En plus de devoir composer avec les risques d’infection, un nombre croissant de travailleurs de la santé affectés à la lutte contre la pandémie de COVID-19 sont confrontés à des menaces ou à des agressions liées à leur pratique.

L’organisation non gouvernementale Insecurity Insight, qui collige des informations sur le climat sécuritaire en vue de guider le travail humanitaire, relève dans un récent rapport que ce type d’incident est en hausse globalement.

La banque de données colligée à cet effet montre que la peur de la propagation du nouveau coronavirus est une source importante de tensions ayant mené à de la violence dans plusieurs États au cours des derniers mois.

Dans la ville de Chennai, en Inde, un groupe d’une soixantaine de personnes s’en est pris le 29 avril à des travailleurs de la santé qui voulaient enterrer un neurochirurgien mort de la COVID-19 en leur lançant des pierres.

Une situation similaire est survenue dans l’État de Michoacan, au Mexique, le même jour. Une infirmière a été assaillie par un homme furieux l’accusant de propager le nouveau coronavirus.

Dans plusieurs pays, le port de vêtements médicaux est désormais déconseillé dans les transports en commun par crainte de susciter des réactions hostiles.

Insecurity Insight rapporte que certains chauffeurs d’autobus au Panamá refusent de laisser monter les travailleurs de la santé.

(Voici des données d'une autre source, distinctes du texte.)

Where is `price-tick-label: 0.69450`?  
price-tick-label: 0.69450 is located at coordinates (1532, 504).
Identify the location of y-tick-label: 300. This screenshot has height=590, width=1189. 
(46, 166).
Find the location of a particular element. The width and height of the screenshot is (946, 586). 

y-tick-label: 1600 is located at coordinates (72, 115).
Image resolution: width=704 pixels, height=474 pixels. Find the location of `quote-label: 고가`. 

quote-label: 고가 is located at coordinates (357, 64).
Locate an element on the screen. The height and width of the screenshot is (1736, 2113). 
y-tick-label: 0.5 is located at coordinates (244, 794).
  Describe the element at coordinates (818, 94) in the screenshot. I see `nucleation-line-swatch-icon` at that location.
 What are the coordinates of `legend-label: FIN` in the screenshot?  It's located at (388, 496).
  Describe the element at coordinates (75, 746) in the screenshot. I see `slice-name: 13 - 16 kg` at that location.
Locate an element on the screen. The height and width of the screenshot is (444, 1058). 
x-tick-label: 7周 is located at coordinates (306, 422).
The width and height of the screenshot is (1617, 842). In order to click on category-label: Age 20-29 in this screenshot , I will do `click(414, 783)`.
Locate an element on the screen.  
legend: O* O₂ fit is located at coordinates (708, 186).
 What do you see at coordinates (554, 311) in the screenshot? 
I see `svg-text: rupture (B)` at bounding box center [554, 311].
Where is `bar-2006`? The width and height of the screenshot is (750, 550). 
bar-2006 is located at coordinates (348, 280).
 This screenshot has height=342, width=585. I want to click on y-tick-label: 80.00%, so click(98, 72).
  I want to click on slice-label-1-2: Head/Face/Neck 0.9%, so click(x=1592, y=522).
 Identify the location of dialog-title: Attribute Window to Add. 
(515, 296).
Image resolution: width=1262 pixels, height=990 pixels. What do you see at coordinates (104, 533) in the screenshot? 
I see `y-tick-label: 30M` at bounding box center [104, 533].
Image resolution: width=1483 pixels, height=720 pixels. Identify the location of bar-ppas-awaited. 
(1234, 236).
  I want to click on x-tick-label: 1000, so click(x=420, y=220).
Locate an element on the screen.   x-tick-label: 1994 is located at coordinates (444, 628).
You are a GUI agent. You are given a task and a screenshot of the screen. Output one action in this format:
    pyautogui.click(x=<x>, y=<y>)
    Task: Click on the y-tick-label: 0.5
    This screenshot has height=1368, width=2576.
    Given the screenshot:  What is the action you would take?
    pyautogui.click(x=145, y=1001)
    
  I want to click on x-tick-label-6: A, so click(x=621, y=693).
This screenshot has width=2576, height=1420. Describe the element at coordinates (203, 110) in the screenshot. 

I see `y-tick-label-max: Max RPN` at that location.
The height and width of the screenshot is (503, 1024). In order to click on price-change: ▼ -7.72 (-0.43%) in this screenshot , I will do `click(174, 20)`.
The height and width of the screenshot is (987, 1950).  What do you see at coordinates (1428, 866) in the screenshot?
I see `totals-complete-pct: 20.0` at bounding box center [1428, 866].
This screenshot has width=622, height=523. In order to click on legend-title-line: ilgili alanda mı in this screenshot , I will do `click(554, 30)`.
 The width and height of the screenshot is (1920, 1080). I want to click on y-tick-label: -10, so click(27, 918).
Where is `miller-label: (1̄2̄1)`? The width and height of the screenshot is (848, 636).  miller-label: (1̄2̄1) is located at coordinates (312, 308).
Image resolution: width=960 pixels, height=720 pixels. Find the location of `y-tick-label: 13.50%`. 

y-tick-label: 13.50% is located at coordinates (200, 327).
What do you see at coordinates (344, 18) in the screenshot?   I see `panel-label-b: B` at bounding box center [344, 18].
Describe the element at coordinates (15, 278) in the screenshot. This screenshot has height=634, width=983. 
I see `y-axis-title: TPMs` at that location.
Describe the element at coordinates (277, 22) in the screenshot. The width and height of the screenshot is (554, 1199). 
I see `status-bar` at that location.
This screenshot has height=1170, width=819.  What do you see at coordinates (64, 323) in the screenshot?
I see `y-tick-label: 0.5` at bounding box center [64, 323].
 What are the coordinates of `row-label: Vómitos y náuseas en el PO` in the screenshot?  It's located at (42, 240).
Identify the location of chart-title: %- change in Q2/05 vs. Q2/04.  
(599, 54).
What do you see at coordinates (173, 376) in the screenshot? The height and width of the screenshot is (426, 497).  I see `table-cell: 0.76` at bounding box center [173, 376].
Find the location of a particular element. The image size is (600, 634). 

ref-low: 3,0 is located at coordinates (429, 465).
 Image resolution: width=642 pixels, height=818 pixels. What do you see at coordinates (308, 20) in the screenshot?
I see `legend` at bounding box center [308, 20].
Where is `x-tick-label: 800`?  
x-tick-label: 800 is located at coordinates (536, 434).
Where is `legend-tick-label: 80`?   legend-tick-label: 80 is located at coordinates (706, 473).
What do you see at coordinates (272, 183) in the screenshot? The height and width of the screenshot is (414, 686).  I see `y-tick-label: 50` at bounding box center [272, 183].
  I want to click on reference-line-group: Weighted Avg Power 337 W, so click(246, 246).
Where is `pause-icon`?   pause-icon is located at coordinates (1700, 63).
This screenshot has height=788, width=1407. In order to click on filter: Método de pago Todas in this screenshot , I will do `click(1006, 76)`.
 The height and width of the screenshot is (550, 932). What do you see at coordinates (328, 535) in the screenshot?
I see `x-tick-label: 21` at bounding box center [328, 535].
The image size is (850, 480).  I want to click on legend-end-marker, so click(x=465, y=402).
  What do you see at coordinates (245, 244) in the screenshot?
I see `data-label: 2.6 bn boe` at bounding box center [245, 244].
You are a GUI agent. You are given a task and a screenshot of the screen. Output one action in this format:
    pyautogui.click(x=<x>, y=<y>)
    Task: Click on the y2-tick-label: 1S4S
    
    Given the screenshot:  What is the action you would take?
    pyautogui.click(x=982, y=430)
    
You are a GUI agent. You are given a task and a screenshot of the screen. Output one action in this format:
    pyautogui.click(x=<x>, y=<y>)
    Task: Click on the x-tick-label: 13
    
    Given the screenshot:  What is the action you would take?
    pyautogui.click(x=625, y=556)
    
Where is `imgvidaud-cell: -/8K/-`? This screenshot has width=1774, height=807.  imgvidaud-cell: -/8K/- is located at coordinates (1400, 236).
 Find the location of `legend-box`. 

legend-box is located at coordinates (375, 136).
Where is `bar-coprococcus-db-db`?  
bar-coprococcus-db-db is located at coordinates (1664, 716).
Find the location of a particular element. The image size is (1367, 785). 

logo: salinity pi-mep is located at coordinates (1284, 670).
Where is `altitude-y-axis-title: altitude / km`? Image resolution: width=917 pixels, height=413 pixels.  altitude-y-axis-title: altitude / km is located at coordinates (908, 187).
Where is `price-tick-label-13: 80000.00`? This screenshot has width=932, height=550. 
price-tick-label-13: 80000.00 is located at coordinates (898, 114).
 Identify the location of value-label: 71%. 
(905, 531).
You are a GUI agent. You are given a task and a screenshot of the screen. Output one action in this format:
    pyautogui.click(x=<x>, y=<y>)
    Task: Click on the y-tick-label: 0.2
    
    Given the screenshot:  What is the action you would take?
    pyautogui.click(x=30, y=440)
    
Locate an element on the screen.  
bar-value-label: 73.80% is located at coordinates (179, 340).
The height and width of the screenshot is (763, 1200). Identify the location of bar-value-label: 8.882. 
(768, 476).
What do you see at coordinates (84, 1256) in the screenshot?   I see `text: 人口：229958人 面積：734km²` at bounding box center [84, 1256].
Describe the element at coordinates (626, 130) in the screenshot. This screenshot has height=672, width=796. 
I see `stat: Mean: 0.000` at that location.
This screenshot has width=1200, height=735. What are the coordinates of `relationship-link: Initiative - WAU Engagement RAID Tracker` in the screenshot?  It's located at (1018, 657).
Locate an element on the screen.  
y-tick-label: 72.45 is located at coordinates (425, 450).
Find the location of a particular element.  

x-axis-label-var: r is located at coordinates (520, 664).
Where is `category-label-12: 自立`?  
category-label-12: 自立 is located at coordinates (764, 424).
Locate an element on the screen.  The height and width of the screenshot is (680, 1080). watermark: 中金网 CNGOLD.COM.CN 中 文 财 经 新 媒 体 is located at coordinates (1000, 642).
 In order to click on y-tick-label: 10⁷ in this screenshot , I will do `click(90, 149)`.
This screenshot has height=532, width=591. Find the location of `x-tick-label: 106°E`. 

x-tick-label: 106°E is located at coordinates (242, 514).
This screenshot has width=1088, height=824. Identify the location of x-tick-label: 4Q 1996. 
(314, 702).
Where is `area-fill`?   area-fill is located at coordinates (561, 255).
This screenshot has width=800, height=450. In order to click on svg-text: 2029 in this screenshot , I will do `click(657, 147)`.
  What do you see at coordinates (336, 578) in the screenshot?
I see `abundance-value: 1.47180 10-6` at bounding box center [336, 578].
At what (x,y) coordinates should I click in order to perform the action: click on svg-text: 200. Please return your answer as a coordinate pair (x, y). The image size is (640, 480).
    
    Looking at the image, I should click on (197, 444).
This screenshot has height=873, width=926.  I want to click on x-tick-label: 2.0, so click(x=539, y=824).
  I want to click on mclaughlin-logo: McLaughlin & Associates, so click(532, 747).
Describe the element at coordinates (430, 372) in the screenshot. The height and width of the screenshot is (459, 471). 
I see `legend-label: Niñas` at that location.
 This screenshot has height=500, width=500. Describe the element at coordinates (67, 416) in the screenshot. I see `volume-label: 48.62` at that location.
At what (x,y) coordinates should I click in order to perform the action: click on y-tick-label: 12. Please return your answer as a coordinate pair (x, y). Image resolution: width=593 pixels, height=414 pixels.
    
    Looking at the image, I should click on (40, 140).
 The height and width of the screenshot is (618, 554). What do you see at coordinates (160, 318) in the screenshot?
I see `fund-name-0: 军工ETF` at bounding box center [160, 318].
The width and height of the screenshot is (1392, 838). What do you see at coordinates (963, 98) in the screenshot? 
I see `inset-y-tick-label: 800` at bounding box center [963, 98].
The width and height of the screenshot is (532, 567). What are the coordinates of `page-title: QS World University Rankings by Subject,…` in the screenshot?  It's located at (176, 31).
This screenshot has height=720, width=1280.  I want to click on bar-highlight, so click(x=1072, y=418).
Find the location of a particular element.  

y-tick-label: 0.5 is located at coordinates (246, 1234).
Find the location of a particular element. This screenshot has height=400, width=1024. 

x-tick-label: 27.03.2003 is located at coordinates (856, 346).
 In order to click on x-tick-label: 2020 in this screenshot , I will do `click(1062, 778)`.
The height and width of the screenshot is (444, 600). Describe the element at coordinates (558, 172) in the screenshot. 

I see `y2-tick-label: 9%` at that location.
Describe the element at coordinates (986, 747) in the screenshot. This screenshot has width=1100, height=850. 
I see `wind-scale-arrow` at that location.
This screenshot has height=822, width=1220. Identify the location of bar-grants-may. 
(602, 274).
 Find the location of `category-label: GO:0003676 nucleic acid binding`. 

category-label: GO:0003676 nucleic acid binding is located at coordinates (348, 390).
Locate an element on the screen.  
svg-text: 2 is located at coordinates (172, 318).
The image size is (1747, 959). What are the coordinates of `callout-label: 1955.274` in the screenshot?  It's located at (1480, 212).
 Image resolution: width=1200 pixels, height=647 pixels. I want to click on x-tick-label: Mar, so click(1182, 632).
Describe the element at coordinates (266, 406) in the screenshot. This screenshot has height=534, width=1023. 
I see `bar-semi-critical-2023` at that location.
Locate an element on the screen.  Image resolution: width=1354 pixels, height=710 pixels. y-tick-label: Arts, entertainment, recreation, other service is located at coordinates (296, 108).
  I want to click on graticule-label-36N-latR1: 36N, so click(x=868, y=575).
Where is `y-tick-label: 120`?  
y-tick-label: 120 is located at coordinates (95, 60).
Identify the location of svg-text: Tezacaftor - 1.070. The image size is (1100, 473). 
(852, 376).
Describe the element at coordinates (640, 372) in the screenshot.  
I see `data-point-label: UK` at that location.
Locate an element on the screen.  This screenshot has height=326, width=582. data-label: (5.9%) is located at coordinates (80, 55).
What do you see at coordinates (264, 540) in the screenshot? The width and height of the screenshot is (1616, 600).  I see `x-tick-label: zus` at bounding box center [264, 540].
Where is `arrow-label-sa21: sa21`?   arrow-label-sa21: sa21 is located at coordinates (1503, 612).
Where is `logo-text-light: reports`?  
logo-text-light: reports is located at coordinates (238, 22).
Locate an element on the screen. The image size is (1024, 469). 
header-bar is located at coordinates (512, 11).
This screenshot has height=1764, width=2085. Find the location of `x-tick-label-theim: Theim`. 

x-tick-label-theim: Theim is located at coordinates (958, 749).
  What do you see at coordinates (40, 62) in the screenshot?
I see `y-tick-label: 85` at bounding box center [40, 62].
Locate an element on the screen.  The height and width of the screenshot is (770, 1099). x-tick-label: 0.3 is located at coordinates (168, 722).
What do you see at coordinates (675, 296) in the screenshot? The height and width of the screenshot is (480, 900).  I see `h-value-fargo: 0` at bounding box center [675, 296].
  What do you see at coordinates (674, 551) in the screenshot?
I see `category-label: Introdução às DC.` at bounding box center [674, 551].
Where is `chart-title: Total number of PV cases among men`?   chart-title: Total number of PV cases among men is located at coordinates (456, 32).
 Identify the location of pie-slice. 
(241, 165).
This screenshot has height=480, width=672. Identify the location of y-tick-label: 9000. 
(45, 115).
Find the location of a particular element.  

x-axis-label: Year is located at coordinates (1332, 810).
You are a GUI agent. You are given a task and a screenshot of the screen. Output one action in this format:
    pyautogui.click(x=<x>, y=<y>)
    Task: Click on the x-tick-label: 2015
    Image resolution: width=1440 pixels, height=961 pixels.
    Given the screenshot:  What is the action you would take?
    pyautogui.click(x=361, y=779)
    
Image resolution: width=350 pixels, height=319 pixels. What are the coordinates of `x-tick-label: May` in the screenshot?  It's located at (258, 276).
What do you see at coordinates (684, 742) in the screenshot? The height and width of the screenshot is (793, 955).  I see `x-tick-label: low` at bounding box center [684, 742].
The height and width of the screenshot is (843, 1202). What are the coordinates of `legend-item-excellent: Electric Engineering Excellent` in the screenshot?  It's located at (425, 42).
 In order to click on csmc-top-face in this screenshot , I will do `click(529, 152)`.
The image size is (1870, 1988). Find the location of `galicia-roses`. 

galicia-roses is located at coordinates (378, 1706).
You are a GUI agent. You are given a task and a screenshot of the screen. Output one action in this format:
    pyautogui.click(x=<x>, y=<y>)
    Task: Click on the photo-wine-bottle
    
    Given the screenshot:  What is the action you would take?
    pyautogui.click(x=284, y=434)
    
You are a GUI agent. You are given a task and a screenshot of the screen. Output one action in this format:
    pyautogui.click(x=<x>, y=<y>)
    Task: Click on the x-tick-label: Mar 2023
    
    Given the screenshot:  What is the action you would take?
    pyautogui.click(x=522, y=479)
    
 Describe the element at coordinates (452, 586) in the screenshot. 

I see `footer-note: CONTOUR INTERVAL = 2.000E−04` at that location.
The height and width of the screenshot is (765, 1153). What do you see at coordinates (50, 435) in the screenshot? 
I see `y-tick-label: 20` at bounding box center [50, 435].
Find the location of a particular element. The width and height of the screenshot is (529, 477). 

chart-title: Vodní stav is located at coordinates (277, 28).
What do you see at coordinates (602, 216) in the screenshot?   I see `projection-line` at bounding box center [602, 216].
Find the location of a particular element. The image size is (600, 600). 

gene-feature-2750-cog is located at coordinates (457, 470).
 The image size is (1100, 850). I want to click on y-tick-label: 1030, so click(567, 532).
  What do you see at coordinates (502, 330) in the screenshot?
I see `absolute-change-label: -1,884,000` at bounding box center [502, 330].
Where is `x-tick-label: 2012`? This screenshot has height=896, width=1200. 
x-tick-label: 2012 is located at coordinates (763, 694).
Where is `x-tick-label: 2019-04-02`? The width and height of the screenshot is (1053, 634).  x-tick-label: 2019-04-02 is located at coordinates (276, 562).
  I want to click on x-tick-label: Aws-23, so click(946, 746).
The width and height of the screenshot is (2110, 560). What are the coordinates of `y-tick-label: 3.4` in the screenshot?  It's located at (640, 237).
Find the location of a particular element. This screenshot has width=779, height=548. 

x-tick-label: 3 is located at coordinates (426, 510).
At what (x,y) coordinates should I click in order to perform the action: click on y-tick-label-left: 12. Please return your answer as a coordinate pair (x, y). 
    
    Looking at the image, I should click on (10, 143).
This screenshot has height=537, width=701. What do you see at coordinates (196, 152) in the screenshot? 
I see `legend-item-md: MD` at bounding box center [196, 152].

Et que ceux qui réussissent à se trouver une place sont souvent insultés.

Parfois, ce sont les forces de l’ordre chargées de faire respecter les mesures de confinement imposées par les États qui sont responsables des agressions recensées.

À Katmandou, au Népal, trois médecins résidents qui cherchaient à regagner leur domicile après leur quart de travail ont été assaillis par des policiers.

En Irak, un travailleur de la santé qui avait demandé qu’un représentant des forces de l’ordre souffrant de fièvre subisse un test de dépistage a subséquemment été battu par l’individu en question.

Censure

La demande d’équipements de protection appropriés — qui pose problème dans de nombreux pays — peut aussi mener à des ennuis avec la police.

Un oncologue indien travaillant dans le Bengale-Occidental l’a appris à ses dépens au début du mois d’avril après avoir dénoncé sur ses comptes Facebook et Twitter le fait que certains travailleurs de la santé avaient reçu des « imperméables » pour se protéger contre le nouveau coronavirus.

Le ministère de la Santé l’a remercié en ligne de relever la situation, ce qui n’a pas empêché subséquemment la police de l’amener dans un poste pour être interrogé. Il a été relâché au bout d’une dizaine d’heures après avoir été contraint de s’excuser pour ses écrits.

Le médecin a dû ensuite s’adresser à un tribunal pour récupérer son téléphone. Le juge au dossier a relevé que le gouvernement ne pouvait répondre à des allégations embarrassantes en cherchant à intimider la personne qui les relaie.

La même problématique de censure s’est posée dans plusieurs pays depuis le début de la pandémie, relevait lundi Joseph Amon, spécialiste en santé publique rattaché à l’Université Drexel, aux États-Unis, dans The Lancet.

Les travailleurs de la santé, dit le spécialiste, ont besoin dans le contexte actuel de plus que du matériel de protection pour pouvoir assurer leurs tâches.

« Ils ont aussi besoin que leurs droits soient respectés, incluant le droit de dire ce qu’ils pensent et d’être protégés contre toute forme d’attaque, d’intimidation gouvernementale, de harcèlement ou d’arrestation », plaide M. Amon.

Ses propos font écho à ceux du Conseil international des infirmières, qui dit avoir reçu dans les dernières semaines des rapports « très inquiétants » sur la violence faite aux infirmières et aux travailleurs de la santé luttant contre la COVID-19.

« Quelles que soient les raisons pour ces agressions, qui résultent d’après moi de la désinformation ou de l’ignorance, les infirmières sont confrontées à des risques accrus alors que leurs communautés ont besoin d’elles plus que jamais », déplore le président de l’organisation, Howard Catton.